▶ EXERCISE AIM
Collect every line below that contains the word "link", copying each one in full.
━━ DATASET CONTENT
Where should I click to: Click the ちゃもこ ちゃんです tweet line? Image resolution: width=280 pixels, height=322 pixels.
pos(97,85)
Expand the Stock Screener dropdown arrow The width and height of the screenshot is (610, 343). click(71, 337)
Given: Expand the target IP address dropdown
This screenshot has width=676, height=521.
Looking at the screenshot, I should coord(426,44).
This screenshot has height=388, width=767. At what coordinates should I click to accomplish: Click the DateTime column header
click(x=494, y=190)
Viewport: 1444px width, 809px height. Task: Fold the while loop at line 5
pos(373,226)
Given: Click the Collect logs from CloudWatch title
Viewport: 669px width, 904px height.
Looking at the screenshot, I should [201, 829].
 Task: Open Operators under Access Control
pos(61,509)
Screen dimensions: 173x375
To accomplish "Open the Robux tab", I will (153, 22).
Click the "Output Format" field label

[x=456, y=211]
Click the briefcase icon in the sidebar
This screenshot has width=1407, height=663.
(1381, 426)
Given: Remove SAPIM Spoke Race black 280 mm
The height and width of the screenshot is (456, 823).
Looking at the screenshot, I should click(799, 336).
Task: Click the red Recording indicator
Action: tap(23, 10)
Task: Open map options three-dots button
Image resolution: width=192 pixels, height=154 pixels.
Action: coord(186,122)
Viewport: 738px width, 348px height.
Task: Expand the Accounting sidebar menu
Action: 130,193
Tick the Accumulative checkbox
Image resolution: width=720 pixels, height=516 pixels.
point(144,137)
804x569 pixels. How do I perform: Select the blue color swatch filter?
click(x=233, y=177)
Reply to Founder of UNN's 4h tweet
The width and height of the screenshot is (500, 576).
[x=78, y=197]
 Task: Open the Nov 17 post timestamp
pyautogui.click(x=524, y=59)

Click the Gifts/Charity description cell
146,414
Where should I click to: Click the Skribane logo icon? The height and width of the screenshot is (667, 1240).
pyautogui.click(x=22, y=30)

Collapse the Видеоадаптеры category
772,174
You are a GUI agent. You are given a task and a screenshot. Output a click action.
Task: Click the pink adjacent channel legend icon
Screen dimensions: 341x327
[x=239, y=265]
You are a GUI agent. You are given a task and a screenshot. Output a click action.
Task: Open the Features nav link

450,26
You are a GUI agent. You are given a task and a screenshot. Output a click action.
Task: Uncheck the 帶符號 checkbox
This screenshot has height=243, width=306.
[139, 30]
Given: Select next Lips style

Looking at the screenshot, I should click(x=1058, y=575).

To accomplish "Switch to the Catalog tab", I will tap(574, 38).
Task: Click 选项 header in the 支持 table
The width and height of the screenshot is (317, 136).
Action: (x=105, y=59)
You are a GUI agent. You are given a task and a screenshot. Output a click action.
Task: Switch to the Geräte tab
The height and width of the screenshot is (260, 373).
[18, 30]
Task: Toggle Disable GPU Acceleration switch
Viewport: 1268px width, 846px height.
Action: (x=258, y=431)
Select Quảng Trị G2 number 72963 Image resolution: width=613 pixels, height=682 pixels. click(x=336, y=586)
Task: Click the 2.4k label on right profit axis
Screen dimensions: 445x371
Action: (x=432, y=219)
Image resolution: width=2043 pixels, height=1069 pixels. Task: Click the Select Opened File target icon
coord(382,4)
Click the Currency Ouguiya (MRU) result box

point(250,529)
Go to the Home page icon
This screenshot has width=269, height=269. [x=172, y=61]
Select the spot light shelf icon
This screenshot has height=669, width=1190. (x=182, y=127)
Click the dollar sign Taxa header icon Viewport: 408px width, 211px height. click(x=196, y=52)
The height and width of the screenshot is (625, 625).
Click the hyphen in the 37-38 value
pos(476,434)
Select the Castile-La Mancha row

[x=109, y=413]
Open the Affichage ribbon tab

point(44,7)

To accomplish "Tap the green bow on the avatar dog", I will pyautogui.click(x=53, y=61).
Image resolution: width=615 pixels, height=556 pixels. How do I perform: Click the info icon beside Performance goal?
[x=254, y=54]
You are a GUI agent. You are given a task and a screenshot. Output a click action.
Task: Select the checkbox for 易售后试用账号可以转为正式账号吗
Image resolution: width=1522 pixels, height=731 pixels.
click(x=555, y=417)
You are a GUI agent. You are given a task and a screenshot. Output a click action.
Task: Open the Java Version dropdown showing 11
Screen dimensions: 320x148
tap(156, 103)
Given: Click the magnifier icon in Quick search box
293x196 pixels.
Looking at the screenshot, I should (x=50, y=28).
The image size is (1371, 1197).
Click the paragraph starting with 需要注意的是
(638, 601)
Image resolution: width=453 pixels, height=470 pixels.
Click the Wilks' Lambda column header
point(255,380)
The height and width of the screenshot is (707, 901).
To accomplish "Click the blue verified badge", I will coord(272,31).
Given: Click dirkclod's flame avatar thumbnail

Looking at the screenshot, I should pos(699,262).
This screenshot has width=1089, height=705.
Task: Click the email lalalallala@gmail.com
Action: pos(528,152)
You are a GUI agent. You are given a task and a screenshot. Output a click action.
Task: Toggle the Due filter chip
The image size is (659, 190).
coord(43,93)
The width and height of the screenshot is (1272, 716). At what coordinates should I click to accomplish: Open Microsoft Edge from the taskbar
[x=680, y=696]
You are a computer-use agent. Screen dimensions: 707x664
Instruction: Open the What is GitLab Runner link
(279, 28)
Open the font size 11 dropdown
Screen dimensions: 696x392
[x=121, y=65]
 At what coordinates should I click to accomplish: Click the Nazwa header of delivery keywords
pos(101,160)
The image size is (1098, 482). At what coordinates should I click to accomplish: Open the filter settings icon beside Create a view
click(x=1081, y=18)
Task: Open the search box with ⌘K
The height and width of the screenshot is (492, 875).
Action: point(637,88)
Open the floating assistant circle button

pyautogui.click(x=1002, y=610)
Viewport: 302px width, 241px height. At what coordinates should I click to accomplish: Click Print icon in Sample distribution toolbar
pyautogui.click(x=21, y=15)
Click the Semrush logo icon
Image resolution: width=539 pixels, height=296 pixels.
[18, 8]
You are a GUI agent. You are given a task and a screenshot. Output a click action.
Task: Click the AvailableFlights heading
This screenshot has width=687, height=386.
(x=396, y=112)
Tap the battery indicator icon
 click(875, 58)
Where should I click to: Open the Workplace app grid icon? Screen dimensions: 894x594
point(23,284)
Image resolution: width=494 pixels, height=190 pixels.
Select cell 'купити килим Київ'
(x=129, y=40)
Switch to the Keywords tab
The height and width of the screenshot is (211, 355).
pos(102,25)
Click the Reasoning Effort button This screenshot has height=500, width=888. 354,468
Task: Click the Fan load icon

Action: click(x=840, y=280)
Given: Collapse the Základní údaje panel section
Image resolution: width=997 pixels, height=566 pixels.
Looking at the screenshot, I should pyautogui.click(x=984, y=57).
━━━━
▶ SOLUTION TO THIS TASK
Task: Open the Features nav link
Instruction: Open the What is GitLab Runner link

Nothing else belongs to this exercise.